Dataset entries:
---

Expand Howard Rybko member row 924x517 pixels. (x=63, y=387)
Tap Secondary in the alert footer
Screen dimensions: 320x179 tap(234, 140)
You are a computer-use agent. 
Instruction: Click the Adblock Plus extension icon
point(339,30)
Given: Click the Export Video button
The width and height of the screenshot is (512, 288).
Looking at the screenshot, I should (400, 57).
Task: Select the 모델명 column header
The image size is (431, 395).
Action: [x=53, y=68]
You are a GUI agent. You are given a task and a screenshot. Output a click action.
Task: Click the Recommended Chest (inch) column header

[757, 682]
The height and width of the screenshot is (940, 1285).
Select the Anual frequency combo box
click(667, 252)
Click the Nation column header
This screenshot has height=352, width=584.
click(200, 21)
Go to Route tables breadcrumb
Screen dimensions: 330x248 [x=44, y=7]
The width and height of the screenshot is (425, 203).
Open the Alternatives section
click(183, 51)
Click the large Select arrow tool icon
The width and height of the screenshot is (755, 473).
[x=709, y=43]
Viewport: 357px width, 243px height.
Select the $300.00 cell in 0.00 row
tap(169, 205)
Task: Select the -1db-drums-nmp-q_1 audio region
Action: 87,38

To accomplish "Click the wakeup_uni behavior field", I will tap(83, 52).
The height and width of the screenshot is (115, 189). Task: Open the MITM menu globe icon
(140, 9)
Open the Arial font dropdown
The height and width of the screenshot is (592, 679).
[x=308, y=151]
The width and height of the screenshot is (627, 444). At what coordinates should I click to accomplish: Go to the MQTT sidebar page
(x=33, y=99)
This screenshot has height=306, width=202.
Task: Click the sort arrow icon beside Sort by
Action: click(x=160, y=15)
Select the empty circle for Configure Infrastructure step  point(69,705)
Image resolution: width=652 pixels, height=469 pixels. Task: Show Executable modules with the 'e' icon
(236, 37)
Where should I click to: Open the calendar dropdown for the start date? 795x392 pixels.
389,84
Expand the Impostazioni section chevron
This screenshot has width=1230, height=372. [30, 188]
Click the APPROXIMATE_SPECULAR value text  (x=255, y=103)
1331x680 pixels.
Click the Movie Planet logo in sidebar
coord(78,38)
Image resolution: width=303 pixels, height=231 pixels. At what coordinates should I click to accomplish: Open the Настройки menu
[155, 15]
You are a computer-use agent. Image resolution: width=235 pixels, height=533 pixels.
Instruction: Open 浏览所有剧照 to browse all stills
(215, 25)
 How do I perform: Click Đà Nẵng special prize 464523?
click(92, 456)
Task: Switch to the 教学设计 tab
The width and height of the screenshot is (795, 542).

---

# EXERCISE GOAL
Your answer should be every line above that contains the word "computer".

# ANSWER SECTION
You are a computer-use agent. 
You are a computer-use agent. Image resolution: width=235 pixels, height=533 pixels.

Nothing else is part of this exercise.